### Activity
Every line from the one with "Where should I click to: Click the Log" through the final line of the data below goes in the answer, copied exactly. Pictures do not.

(Saved entries)
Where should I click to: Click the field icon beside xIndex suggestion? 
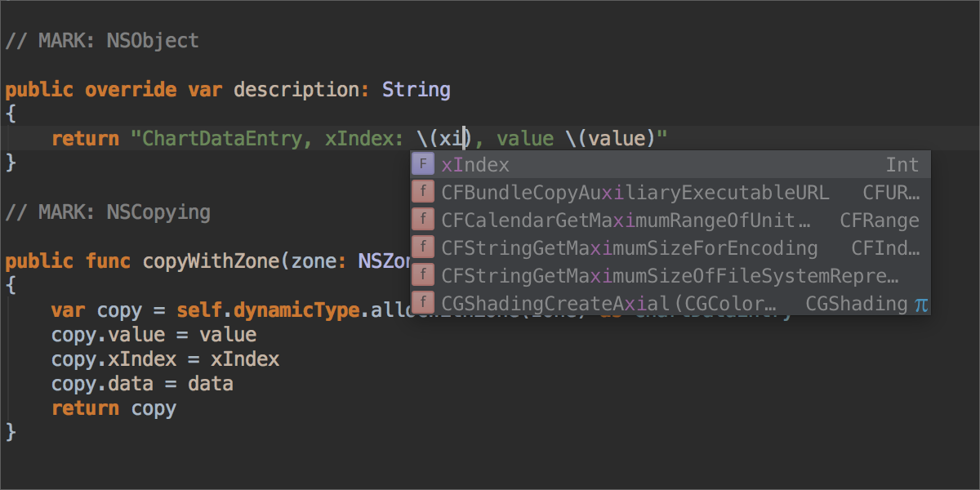422,164
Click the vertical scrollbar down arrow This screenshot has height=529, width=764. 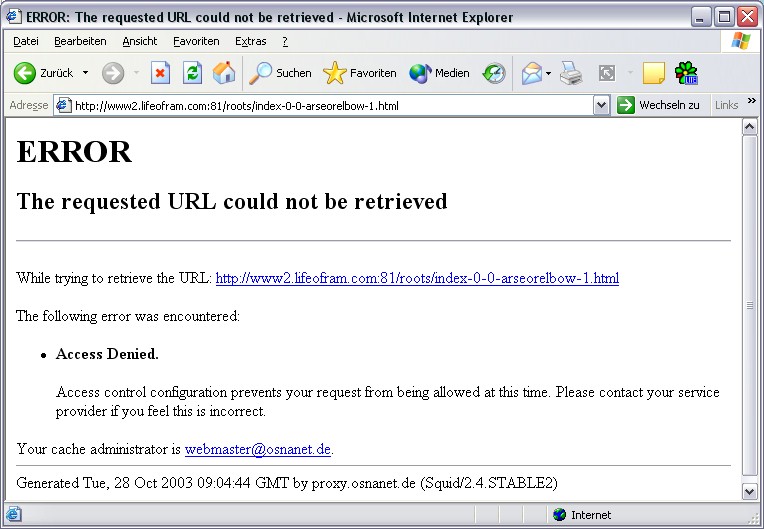click(749, 491)
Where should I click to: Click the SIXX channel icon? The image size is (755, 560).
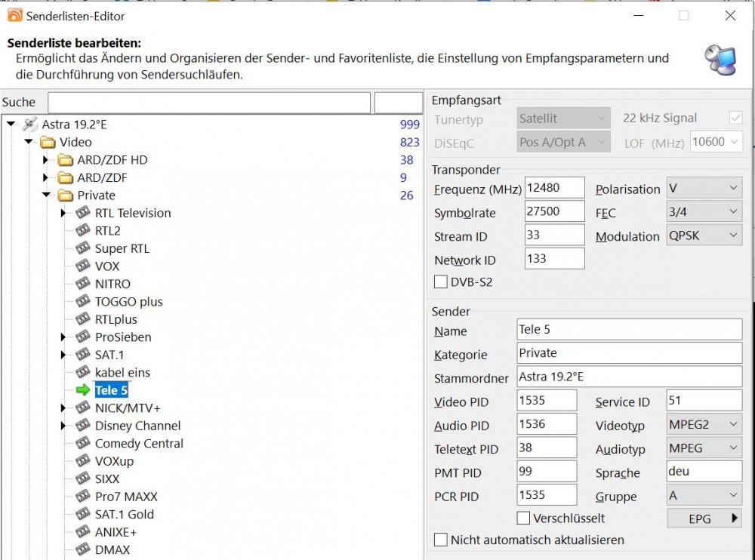point(83,478)
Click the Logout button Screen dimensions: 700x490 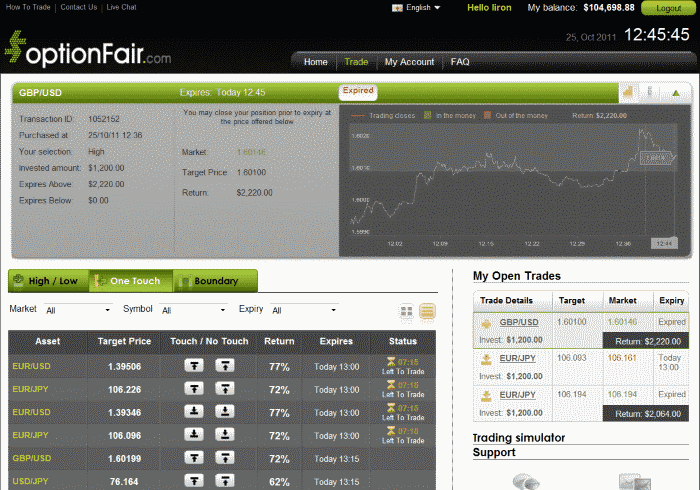668,8
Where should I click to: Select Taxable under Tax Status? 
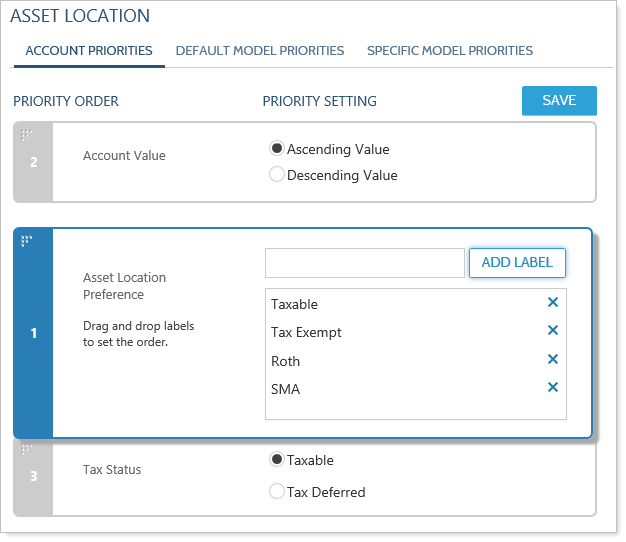click(x=277, y=460)
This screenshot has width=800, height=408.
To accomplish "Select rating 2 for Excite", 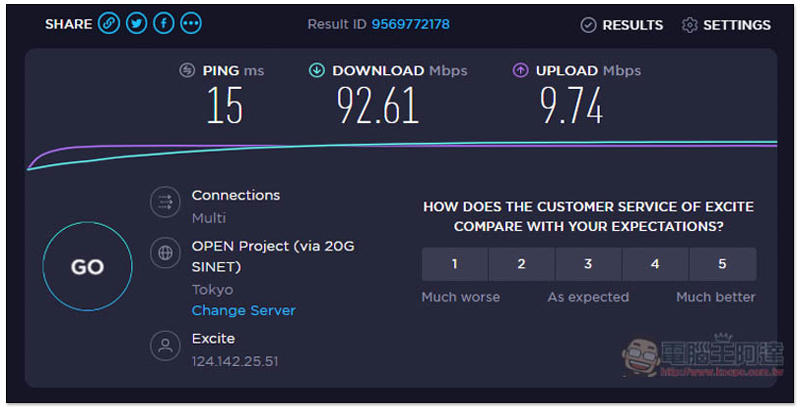I will coord(521,264).
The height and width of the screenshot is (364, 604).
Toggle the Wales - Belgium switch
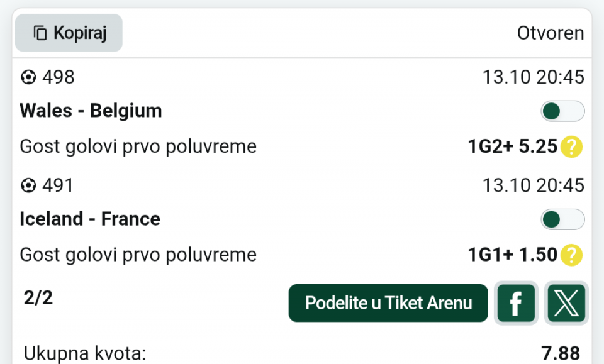(562, 111)
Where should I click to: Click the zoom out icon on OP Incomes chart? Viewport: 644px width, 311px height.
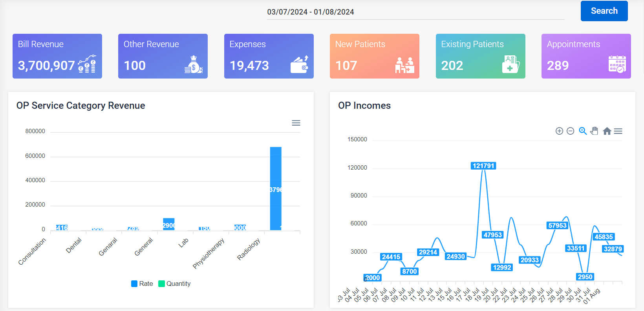pyautogui.click(x=571, y=131)
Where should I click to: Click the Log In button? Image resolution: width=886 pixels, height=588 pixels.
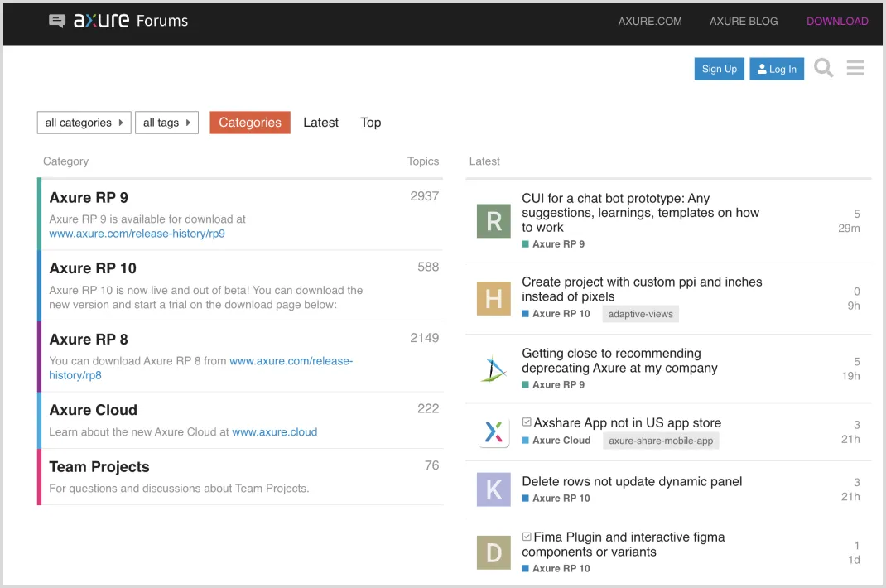(x=777, y=69)
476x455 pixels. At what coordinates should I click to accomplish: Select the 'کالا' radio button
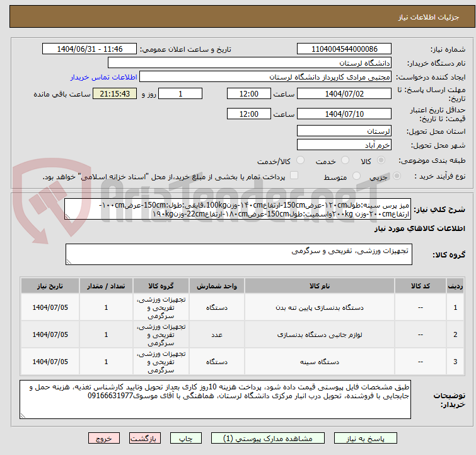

### Result of this exercise
Where should I click to: Click the Log In button? Image resolution: width=886 pixels, height=588 pixels.
(x=777, y=69)
476x455 pixels. At what coordinates should I click to accomplish: Select the 'کالا' radio button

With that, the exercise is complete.